Una vida miserable


Por Josué I. Hernández


El sabio dijo: “Había un hombre solo, sin sucesor, que no tenía hijo ni hermano, sin embargo, no había fin a todo su trabajo. En verdad, sus ojos no se saciaban de las riquezas, y nunca se preguntó: ¿Para quién trabajo yo y privo a mi vida del placer? También esto es vanidad y tarea penosa” (Ecles. 4:8, LBLA).

Muchos están absorbidos por su trabajo, y su trabajo tiene prioridad sobre todo aspecto de sus vidas. En realidad no tienen trabajo, sino que el trabajo los tiene a ellos. Nuestra sociedad nos impulsa a tal cosa.
Siendo jóvenes pocos quieren casarse y formar una familia. Algunos quieren tener “pareja” pero no comprometerse con ella, ni tener hijos juntos. Y si alguno tiene hijos, no pasa tiempo de calidad con ellos. Es que el trabajo domina sus vidas.
Con semejante vida, todas “las cosas” que su riqueza les proporciona son vacías e infructíferas.
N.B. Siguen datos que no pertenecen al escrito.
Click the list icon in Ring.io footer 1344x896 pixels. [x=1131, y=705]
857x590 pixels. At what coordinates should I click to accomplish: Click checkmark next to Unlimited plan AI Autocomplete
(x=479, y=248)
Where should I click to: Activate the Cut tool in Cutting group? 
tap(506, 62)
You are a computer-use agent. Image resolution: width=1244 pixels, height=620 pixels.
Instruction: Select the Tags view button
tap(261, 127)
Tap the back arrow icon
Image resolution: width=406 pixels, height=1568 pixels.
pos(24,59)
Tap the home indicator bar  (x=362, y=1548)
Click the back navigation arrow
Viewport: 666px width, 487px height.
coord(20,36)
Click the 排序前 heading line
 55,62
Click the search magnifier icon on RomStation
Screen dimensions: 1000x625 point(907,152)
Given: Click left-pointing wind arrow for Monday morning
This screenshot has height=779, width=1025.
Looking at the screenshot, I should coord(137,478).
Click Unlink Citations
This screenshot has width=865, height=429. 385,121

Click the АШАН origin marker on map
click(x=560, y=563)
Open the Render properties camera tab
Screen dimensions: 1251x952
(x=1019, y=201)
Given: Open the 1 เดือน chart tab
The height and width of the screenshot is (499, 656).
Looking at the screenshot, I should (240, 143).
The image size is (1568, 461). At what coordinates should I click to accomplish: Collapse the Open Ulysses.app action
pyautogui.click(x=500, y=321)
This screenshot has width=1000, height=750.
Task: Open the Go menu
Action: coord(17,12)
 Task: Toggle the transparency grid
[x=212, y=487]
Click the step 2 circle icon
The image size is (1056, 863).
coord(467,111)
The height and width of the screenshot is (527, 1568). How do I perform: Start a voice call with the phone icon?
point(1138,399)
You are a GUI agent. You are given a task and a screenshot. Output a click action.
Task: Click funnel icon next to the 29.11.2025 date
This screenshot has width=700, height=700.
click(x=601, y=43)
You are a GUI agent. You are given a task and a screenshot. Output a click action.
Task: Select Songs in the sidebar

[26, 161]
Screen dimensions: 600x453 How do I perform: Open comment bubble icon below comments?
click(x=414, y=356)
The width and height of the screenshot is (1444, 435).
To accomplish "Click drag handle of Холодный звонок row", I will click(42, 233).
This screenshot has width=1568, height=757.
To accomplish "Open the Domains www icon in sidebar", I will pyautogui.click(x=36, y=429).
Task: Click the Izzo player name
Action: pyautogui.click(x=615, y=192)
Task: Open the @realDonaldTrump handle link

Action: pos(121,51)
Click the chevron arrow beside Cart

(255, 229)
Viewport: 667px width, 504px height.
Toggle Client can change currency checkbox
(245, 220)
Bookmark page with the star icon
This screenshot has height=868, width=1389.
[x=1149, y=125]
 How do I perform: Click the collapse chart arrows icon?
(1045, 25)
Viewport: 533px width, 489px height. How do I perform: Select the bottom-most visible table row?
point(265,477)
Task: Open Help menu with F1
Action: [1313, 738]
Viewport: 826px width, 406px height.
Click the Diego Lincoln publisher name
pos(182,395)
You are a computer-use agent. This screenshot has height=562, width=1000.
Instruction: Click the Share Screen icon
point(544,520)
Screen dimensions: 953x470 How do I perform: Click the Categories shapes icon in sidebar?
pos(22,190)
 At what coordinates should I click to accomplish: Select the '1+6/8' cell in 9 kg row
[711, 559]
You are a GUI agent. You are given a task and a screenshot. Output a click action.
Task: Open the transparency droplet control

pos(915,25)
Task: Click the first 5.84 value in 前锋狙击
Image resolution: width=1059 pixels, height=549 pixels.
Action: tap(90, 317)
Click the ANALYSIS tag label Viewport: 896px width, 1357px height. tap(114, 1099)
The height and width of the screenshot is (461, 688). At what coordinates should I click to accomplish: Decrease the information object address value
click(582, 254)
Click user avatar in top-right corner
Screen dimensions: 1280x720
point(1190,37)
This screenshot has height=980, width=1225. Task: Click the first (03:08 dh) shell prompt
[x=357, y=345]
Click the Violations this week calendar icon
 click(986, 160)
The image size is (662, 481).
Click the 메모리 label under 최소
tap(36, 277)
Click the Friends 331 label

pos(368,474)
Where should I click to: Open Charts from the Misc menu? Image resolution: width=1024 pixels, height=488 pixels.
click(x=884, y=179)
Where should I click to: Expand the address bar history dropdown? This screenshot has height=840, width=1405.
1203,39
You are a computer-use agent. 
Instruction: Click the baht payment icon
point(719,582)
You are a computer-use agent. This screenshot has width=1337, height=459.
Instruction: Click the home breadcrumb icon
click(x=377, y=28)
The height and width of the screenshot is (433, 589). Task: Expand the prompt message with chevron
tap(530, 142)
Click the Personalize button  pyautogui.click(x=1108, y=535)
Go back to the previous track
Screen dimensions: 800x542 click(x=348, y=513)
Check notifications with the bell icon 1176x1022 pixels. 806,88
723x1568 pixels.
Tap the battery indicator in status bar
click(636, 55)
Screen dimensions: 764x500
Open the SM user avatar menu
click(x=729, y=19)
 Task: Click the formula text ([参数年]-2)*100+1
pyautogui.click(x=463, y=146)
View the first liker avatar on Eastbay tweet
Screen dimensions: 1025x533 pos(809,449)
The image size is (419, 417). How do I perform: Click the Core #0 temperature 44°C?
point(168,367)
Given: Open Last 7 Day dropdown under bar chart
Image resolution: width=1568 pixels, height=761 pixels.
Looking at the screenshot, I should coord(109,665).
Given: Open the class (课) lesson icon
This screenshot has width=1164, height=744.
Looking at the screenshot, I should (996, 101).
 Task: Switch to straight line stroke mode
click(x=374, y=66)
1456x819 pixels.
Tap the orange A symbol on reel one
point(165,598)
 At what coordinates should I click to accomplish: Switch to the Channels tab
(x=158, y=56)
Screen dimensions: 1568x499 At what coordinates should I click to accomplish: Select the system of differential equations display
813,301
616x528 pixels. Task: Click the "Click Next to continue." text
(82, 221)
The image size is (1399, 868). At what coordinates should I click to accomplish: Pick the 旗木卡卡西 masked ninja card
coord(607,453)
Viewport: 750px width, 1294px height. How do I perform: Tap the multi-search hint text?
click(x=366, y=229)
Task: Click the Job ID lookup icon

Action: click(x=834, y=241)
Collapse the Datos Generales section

No tienen con quien compartir sus posesiones, y si tienen con quienes compartir algo, los tales no son su familia o viven apartados de ellos.

Debemos ir a la Biblia y aprender la lección. Necesitamos más que recompensas materiales para hallar verdadera satisfacción por el trabajo que realizamos. Debemos aprender a trabajar por otros. Por la familia (1 Tim. 5:8), por nuestro prójimo (Ef. 4:28), y sobre todas las cosas, debemos aprender a trabajar por las cosas que conciernen a nuestra relación personal con Dios (cf. Mat. 6:33; Jn. 6:27).

Sin un propósito más amplio y profundo, el trabajo es vanidad, y tal existencia es una vida miserable.